• _WHAT YOU NEED TO DO_
Return the line containing "Instruction: Click the" together with every later line up to the end of the records, exactly and with no pictures; return nothing else.

• _RECORDS TO PROCESS_
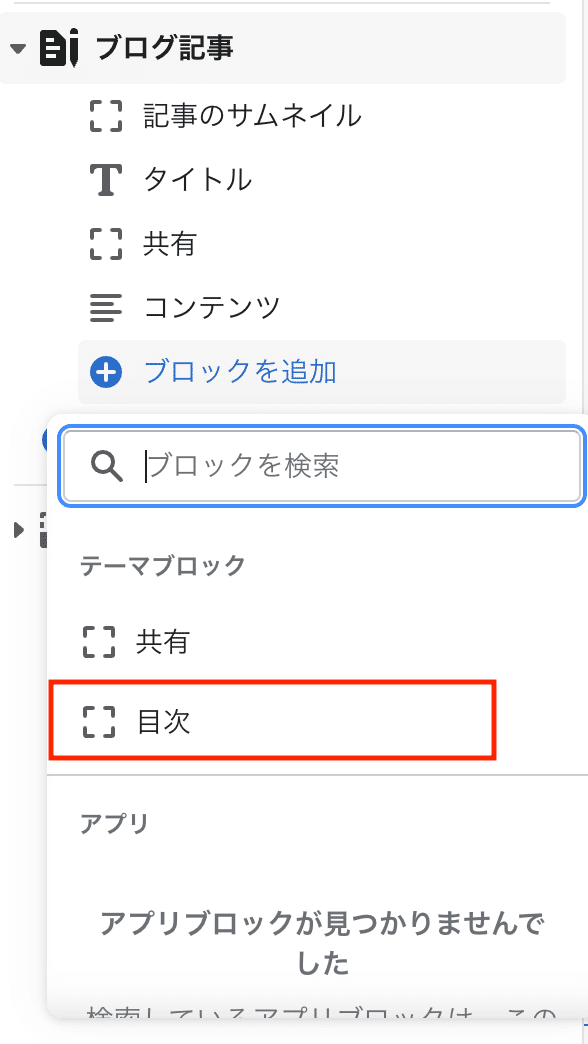Expand the collapsed section behind the popup
This screenshot has width=588, height=1044.
18,530
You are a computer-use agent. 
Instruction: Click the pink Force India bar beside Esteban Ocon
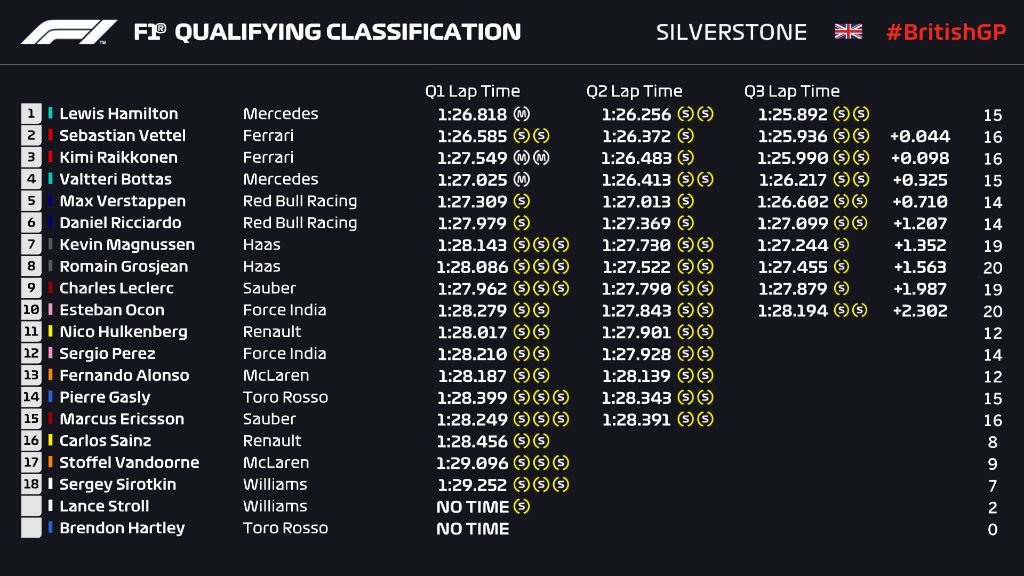click(x=51, y=310)
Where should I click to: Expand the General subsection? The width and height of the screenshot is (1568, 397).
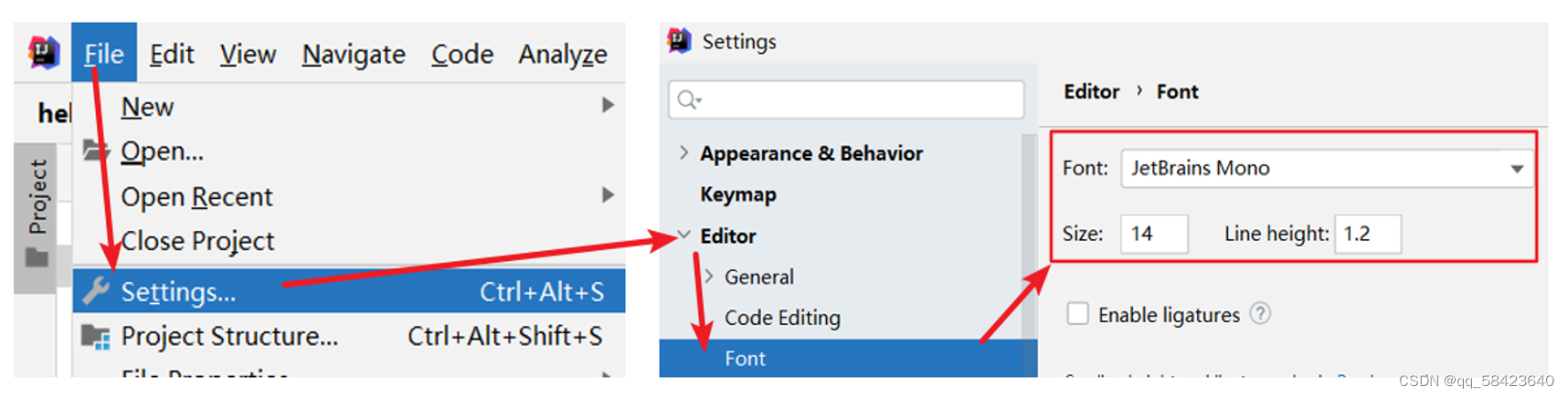point(708,276)
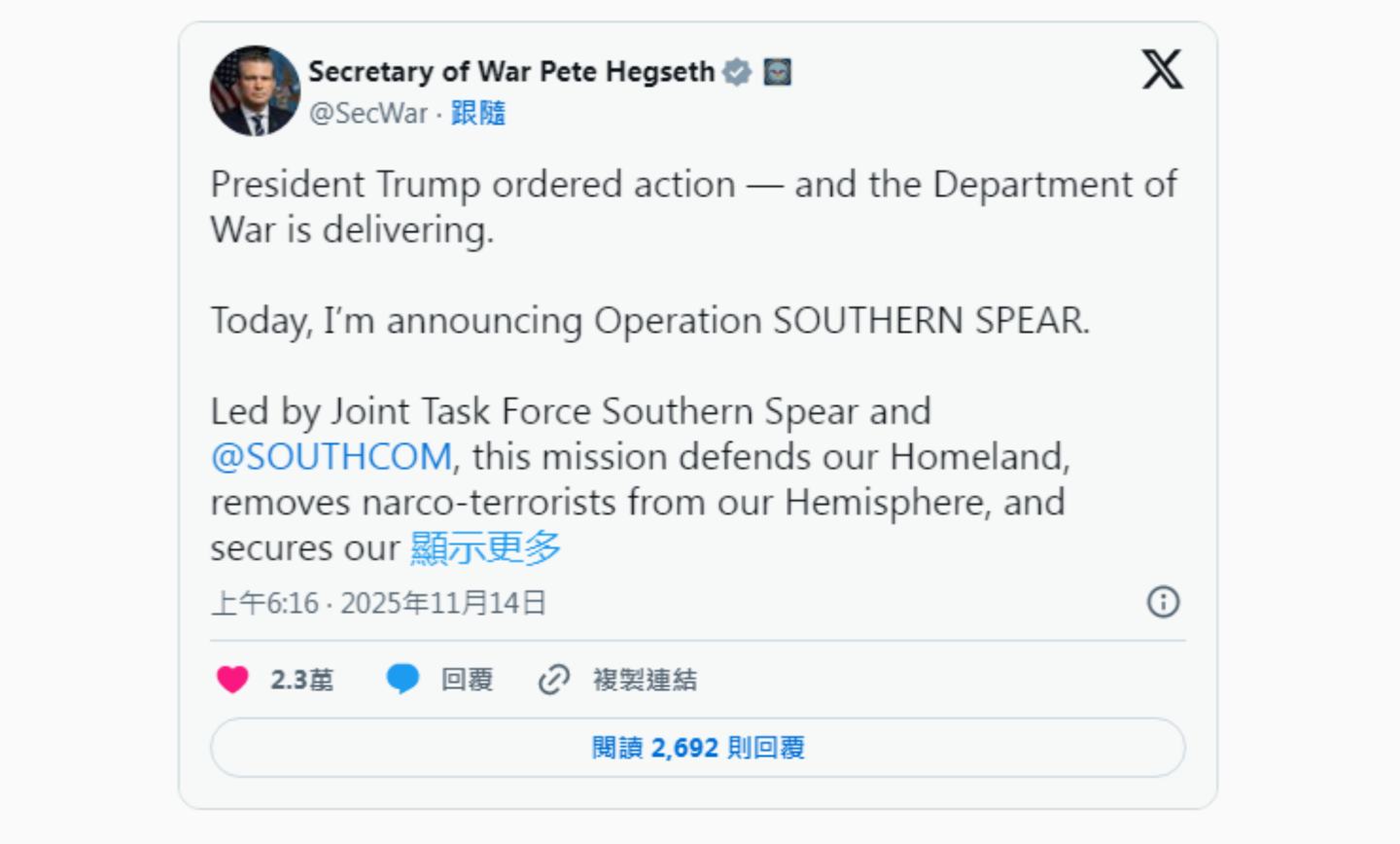Expand the tweet with 顯示更多

pos(485,547)
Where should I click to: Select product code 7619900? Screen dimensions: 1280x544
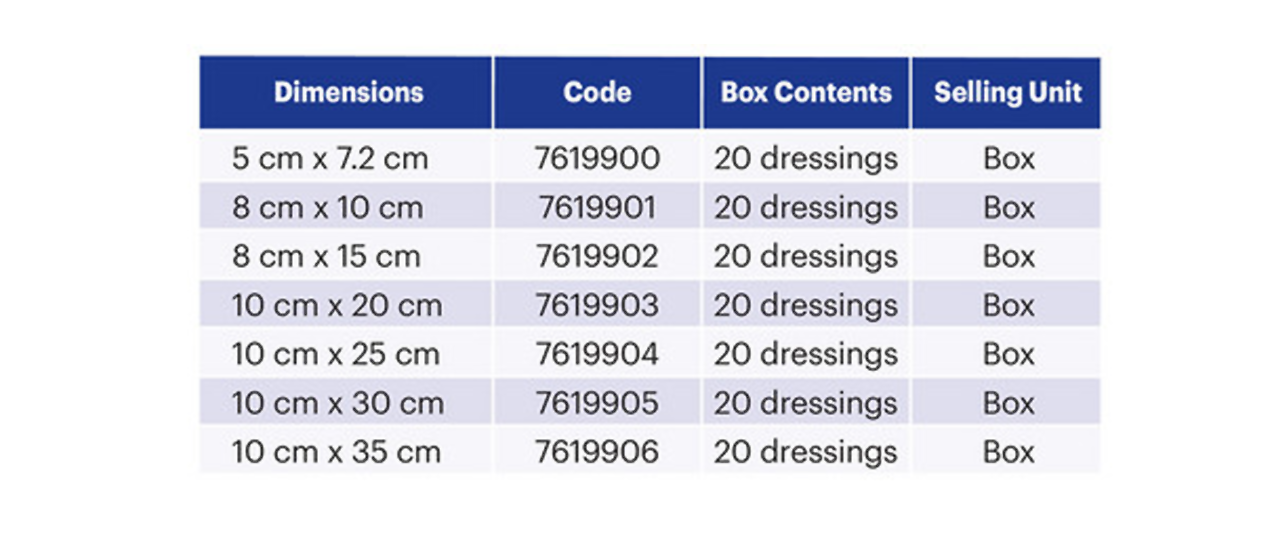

• _PROBLEM SOLUTION_
Instruction: Click the pink Force India bar beside Esteban Ocon
click(x=51, y=310)
Where should I click to: Expand the General subsection? The width and height of the screenshot is (1568, 397).
point(708,276)
Expand the tweet with 顯示更多

pos(485,547)
Where should I click to: Select product code 7619900? Screen dimensions: 1280x544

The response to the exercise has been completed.